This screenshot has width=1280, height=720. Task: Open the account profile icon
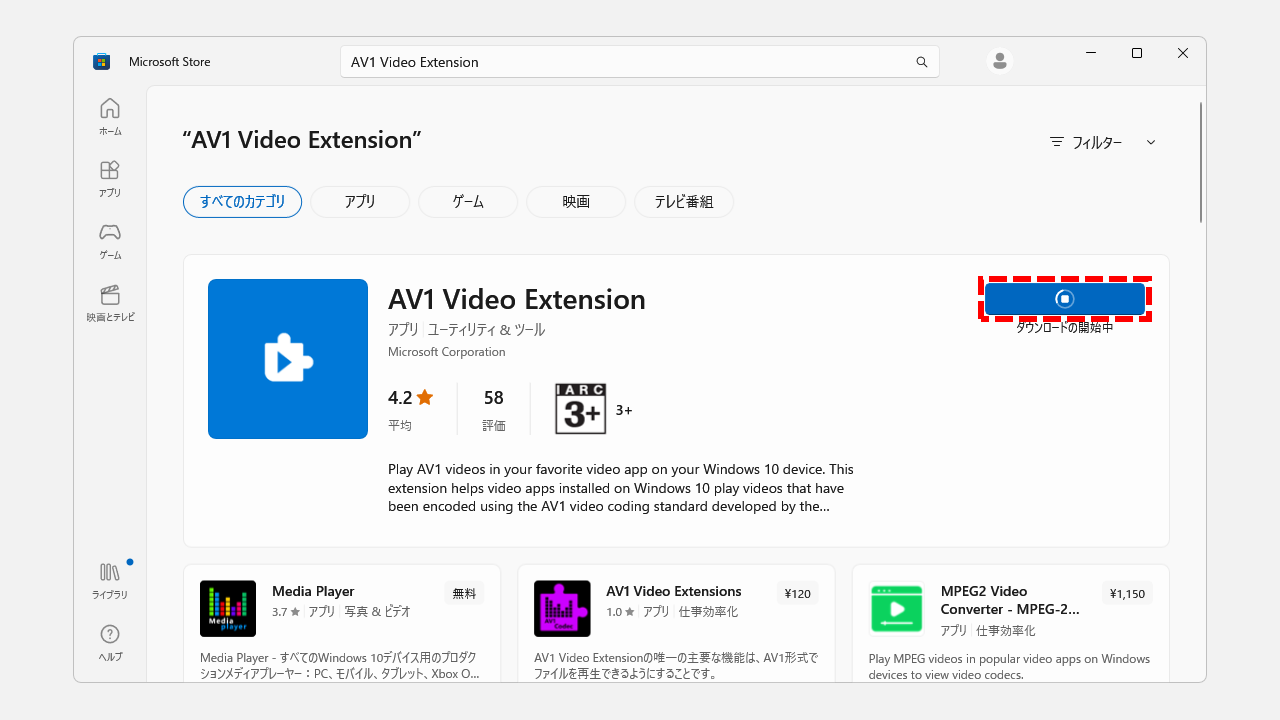(x=999, y=61)
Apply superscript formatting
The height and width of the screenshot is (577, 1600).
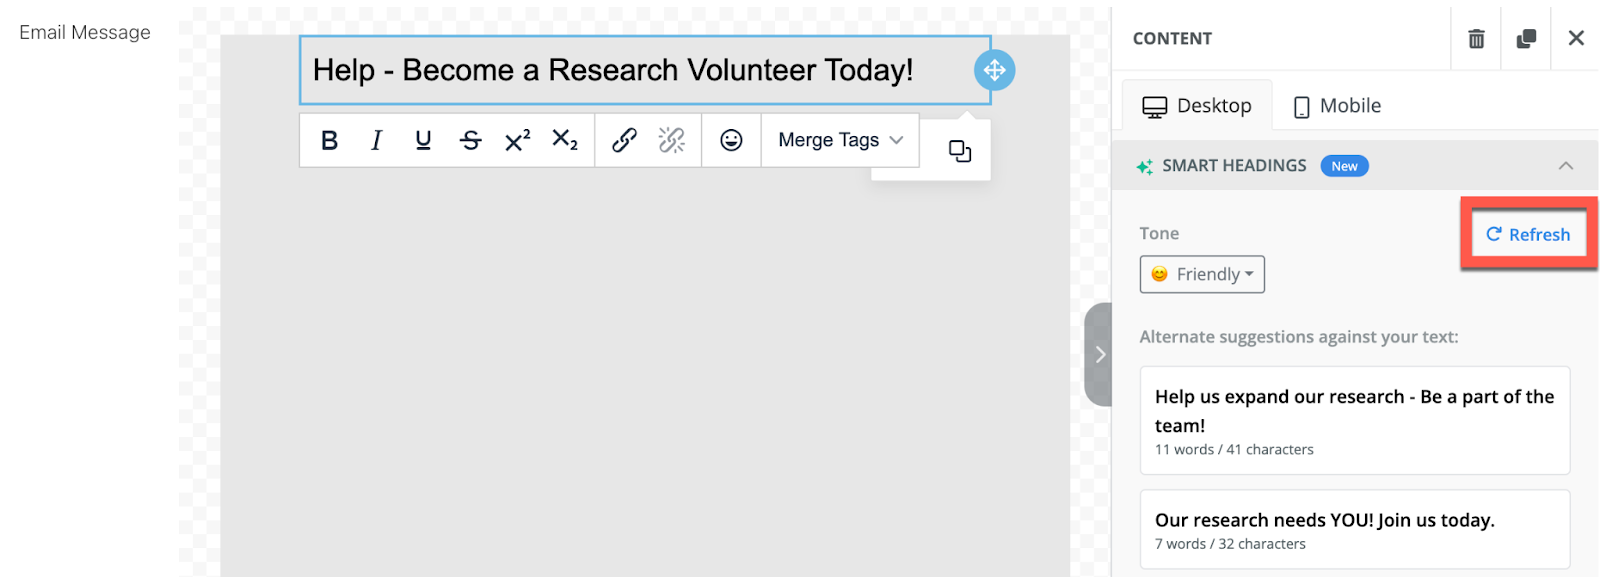(517, 141)
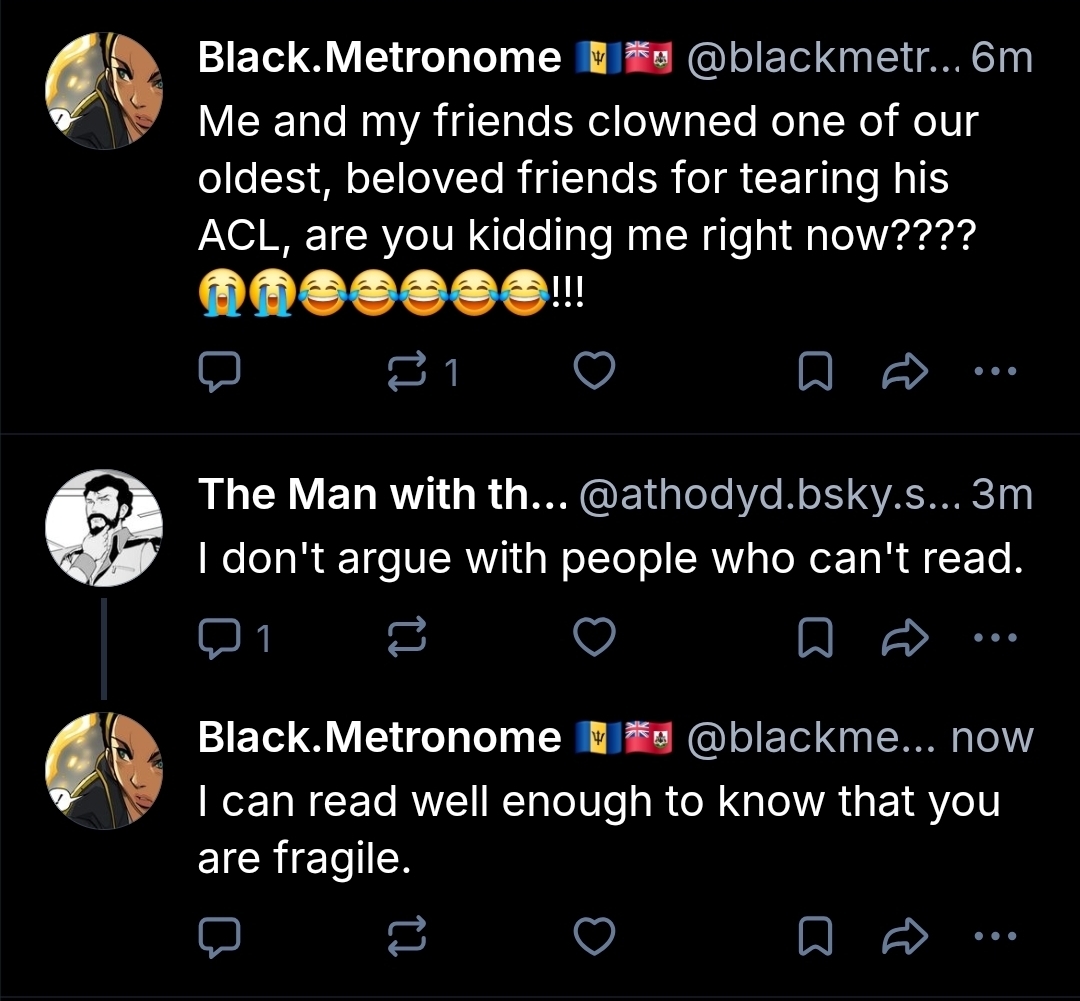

- **Task brief**
Copy exactly the lines from the line that has "The height and" through the last line of the entries above, inclusive, and no others. Pictures do not go in the copy.

- **Response**
The height and width of the screenshot is (577, 1600).
(517, 141)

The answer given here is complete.